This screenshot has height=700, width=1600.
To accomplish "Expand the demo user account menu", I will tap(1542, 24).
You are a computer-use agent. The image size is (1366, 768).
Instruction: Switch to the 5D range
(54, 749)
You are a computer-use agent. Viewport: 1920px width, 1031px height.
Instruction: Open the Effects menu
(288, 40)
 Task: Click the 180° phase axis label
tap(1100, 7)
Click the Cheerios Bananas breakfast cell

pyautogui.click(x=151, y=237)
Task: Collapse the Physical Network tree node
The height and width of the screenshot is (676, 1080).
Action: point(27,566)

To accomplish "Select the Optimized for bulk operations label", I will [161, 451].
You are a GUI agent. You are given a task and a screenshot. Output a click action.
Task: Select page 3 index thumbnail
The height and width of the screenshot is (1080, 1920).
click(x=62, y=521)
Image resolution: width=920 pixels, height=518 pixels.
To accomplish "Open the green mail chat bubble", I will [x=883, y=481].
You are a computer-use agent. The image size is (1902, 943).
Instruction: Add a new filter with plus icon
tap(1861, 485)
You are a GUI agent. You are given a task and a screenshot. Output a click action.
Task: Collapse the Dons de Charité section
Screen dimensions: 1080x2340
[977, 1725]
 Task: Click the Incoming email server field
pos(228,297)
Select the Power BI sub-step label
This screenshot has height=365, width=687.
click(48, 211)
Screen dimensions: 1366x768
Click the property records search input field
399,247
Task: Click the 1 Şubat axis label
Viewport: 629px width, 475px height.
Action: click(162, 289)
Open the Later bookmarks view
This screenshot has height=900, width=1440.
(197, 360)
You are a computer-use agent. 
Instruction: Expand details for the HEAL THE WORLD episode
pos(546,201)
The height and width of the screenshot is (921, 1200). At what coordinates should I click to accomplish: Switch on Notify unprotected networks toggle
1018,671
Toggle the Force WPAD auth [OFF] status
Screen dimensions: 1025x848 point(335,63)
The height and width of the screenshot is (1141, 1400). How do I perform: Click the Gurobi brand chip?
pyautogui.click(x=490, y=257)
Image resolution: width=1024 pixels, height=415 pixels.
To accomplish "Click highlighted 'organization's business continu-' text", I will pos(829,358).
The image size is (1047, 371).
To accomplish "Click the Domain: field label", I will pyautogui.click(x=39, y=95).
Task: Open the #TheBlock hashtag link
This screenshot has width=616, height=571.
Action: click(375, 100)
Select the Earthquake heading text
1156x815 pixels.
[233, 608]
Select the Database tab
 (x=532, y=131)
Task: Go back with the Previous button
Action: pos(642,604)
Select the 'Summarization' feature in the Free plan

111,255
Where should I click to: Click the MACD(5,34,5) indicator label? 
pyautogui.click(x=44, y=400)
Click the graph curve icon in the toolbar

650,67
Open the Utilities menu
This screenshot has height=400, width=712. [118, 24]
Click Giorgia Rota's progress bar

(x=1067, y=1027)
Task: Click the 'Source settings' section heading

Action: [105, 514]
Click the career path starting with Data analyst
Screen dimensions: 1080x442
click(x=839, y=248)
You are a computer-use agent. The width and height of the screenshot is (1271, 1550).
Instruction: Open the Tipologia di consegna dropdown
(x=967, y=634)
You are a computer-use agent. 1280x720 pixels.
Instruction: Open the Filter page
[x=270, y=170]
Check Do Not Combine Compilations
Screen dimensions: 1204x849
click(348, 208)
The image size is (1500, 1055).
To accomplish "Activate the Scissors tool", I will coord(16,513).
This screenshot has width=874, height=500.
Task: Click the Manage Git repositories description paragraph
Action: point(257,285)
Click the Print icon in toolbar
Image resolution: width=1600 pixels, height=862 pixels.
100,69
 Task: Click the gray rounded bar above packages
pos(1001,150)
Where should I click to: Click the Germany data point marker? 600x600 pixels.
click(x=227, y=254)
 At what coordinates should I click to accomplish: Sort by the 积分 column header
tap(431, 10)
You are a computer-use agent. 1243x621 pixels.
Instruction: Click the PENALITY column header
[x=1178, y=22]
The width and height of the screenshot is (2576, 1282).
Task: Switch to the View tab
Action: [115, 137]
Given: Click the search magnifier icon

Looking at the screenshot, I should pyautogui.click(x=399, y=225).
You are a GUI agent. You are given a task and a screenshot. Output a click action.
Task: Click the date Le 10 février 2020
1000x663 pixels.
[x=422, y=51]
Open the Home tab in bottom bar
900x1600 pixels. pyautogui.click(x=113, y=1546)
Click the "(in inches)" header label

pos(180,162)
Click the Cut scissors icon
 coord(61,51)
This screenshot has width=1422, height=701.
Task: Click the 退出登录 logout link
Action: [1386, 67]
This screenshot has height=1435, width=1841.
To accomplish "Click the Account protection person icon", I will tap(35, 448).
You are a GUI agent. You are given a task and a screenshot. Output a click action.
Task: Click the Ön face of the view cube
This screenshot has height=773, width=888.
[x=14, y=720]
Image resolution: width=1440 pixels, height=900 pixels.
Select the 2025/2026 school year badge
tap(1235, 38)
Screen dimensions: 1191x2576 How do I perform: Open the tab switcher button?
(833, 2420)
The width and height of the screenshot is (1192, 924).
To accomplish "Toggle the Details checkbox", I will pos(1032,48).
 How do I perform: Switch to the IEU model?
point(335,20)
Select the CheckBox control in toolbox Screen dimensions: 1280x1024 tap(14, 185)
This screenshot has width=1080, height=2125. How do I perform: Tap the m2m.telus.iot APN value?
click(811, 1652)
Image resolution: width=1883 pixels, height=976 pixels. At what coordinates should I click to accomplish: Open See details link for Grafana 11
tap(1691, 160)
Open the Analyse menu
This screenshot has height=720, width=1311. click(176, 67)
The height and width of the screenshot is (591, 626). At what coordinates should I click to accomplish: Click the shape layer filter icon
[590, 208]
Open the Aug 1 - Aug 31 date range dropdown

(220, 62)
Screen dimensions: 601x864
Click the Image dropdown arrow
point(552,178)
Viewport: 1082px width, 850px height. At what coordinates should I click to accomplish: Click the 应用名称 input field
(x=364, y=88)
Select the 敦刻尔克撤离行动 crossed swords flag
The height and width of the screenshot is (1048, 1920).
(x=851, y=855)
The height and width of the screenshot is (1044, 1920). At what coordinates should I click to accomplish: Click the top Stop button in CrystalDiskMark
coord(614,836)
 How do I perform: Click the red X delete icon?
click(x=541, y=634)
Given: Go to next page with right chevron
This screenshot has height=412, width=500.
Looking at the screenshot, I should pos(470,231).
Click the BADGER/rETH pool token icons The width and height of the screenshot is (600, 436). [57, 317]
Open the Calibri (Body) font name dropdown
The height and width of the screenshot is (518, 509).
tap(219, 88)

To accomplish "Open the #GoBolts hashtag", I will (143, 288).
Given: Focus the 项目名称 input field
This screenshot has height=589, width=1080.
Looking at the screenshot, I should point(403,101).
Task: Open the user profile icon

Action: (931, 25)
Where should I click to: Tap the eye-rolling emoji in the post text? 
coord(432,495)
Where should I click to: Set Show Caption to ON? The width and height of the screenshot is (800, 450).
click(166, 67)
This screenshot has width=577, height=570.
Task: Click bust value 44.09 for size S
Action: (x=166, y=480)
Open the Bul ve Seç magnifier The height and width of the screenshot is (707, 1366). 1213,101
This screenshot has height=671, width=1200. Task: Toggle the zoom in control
+ + + + + + +
The answer is the full set of records above, repeated exactly.

This screenshot has height=700, width=1600.
To accomplish "Expand the demo user account menu", I will tap(1542, 24).
You are a computer-use agent. The image size is (1366, 768).
Instruction: Switch to the 5D range
(54, 749)
You are a computer-use agent. Viewport: 1920px width, 1031px height.
Instruction: Open the Effects menu
(288, 40)
 Task: Click the 180° phase axis label
tap(1100, 7)
Click the Cheerios Bananas breakfast cell

pyautogui.click(x=151, y=237)
Task: Collapse the Physical Network tree node
The height and width of the screenshot is (676, 1080).
Action: point(27,566)

To accomplish "Select the Optimized for bulk operations label", I will [161, 451].
You are a GUI agent. You are given a task and a screenshot. Output a click action.
Task: Select page 3 index thumbnail
The height and width of the screenshot is (1080, 1920).
click(x=62, y=521)
Image resolution: width=920 pixels, height=518 pixels.
To accomplish "Open the green mail chat bubble", I will [x=883, y=481].
You are a computer-use agent. The image size is (1902, 943).
Instruction: Add a new filter with plus icon
tap(1861, 485)
You are a GUI agent. You are given a task and a screenshot. Output a click action.
Task: Collapse the Dons de Charité section
Screen dimensions: 1080x2340
[977, 1725]
 Task: Click the Incoming email server field
pos(228,297)
Select the Power BI sub-step label
This screenshot has height=365, width=687.
click(48, 211)
Screen dimensions: 1366x768
Click the property records search input field
399,247
Task: Click the 1 Şubat axis label
Viewport: 629px width, 475px height.
Action: click(162, 289)
Open the Later bookmarks view
This screenshot has height=900, width=1440.
(197, 360)
You are a computer-use agent. 
Instruction: Expand details for the HEAL THE WORLD episode
pos(546,201)
The height and width of the screenshot is (921, 1200). At what coordinates should I click to accomplish: Switch on Notify unprotected networks toggle
1018,671
Toggle the Force WPAD auth [OFF] status
Screen dimensions: 1025x848 point(335,63)
The height and width of the screenshot is (1141, 1400). How do I perform: Click the Gurobi brand chip?
pyautogui.click(x=490, y=257)
Image resolution: width=1024 pixels, height=415 pixels.
To accomplish "Click highlighted 'organization's business continu-' text", I will pos(829,358).
The image size is (1047, 371).
To accomplish "Click the Domain: field label", I will pyautogui.click(x=39, y=95).
Task: Open the #TheBlock hashtag link
This screenshot has width=616, height=571.
Action: click(375, 100)
Select the Earthquake heading text
1156x815 pixels.
[233, 608]
Select the Database tab
 (x=532, y=131)
Task: Go back with the Previous button
Action: pos(642,604)
Select the 'Summarization' feature in the Free plan

111,255
Where should I click to: Click the MACD(5,34,5) indicator label? 
pyautogui.click(x=44, y=400)
Click the graph curve icon in the toolbar

650,67
Open the Utilities menu
This screenshot has height=400, width=712. [118, 24]
Click Giorgia Rota's progress bar

(x=1067, y=1027)
Task: Click the 'Source settings' section heading

Action: [105, 514]
Click the career path starting with Data analyst
Screen dimensions: 1080x442
click(x=839, y=248)
You are a computer-use agent. The width and height of the screenshot is (1271, 1550).
Instruction: Open the Tipologia di consegna dropdown
(x=967, y=634)
You are a computer-use agent. 1280x720 pixels.
Instruction: Open the Filter page
[x=270, y=170]
Check Do Not Combine Compilations
Screen dimensions: 1204x849
click(348, 208)
The image size is (1500, 1055).
To accomplish "Activate the Scissors tool", I will coord(16,513).
This screenshot has width=874, height=500.
Task: Click the Manage Git repositories description paragraph
Action: point(257,285)
Click the Print icon in toolbar
Image resolution: width=1600 pixels, height=862 pixels.
100,69
 Task: Click the gray rounded bar above packages
pos(1001,150)
Where should I click to: Click the Germany data point marker? 600x600 pixels.
click(x=227, y=254)
 At what coordinates should I click to accomplish: Sort by the 积分 column header
tap(431, 10)
You are a computer-use agent. 1243x621 pixels.
Instruction: Click the PENALITY column header
[x=1178, y=22]
The width and height of the screenshot is (2576, 1282).
Task: Switch to the View tab
Action: [115, 137]
Given: Click the search magnifier icon

Looking at the screenshot, I should pyautogui.click(x=399, y=225).
You are a GUI agent. You are given a task and a screenshot. Output a click action.
Task: Click the date Le 10 février 2020
1000x663 pixels.
[x=422, y=51]
Open the Home tab in bottom bar
900x1600 pixels. pyautogui.click(x=113, y=1546)
Click the "(in inches)" header label

pos(180,162)
Click the Cut scissors icon
 coord(61,51)
This screenshot has width=1422, height=701.
Task: Click the 退出登录 logout link
Action: [1386, 67]
This screenshot has height=1435, width=1841.
To accomplish "Click the Account protection person icon", I will tap(35, 448).
You are a GUI agent. You are given a task and a screenshot. Output a click action.
Task: Click the Ön face of the view cube
This screenshot has height=773, width=888.
[x=14, y=720]
Image resolution: width=1440 pixels, height=900 pixels.
Select the 2025/2026 school year badge
tap(1235, 38)
Screen dimensions: 1191x2576 How do I perform: Open the tab switcher button?
(833, 2420)
The width and height of the screenshot is (1192, 924).
To accomplish "Toggle the Details checkbox", I will pos(1032,48).
 How do I perform: Switch to the IEU model?
point(335,20)
Select the CheckBox control in toolbox Screen dimensions: 1280x1024 tap(14, 185)
This screenshot has width=1080, height=2125. How do I perform: Tap the m2m.telus.iot APN value?
click(811, 1652)
Image resolution: width=1883 pixels, height=976 pixels. At what coordinates should I click to accomplish: Open See details link for Grafana 11
tap(1691, 160)
Open the Analyse menu
This screenshot has height=720, width=1311. click(176, 67)
The height and width of the screenshot is (591, 626). At what coordinates should I click to accomplish: Click the shape layer filter icon
[590, 208]
Open the Aug 1 - Aug 31 date range dropdown

(220, 62)
Screen dimensions: 601x864
Click the Image dropdown arrow
point(552,178)
Viewport: 1082px width, 850px height. At what coordinates should I click to accomplish: Click the 应用名称 input field
(x=364, y=88)
Select the 敦刻尔克撤离行动 crossed swords flag
The height and width of the screenshot is (1048, 1920).
(x=851, y=855)
The height and width of the screenshot is (1044, 1920). At what coordinates should I click to accomplish: Click the top Stop button in CrystalDiskMark
coord(614,836)
 How do I perform: Click the red X delete icon?
click(x=541, y=634)
Given: Go to next page with right chevron
This screenshot has height=412, width=500.
Looking at the screenshot, I should pos(470,231).
Click the BADGER/rETH pool token icons The width and height of the screenshot is (600, 436). [57, 317]
Open the Calibri (Body) font name dropdown
The height and width of the screenshot is (518, 509).
tap(219, 88)

To accomplish "Open the #GoBolts hashtag", I will (143, 288).
Given: Focus the 项目名称 input field
This screenshot has height=589, width=1080.
Looking at the screenshot, I should point(403,101).
Task: Open the user profile icon

Action: (931, 25)
Where should I click to: Tap the eye-rolling emoji in the post text? 
coord(432,495)
Where should I click to: Set Show Caption to ON? The width and height of the screenshot is (800, 450).
click(166, 67)
This screenshot has width=577, height=570.
Task: Click bust value 44.09 for size S
Action: (x=166, y=480)
Open the Bul ve Seç magnifier The height and width of the screenshot is (707, 1366). 1213,101
This screenshot has height=671, width=1200. Task: Toggle the zoom in control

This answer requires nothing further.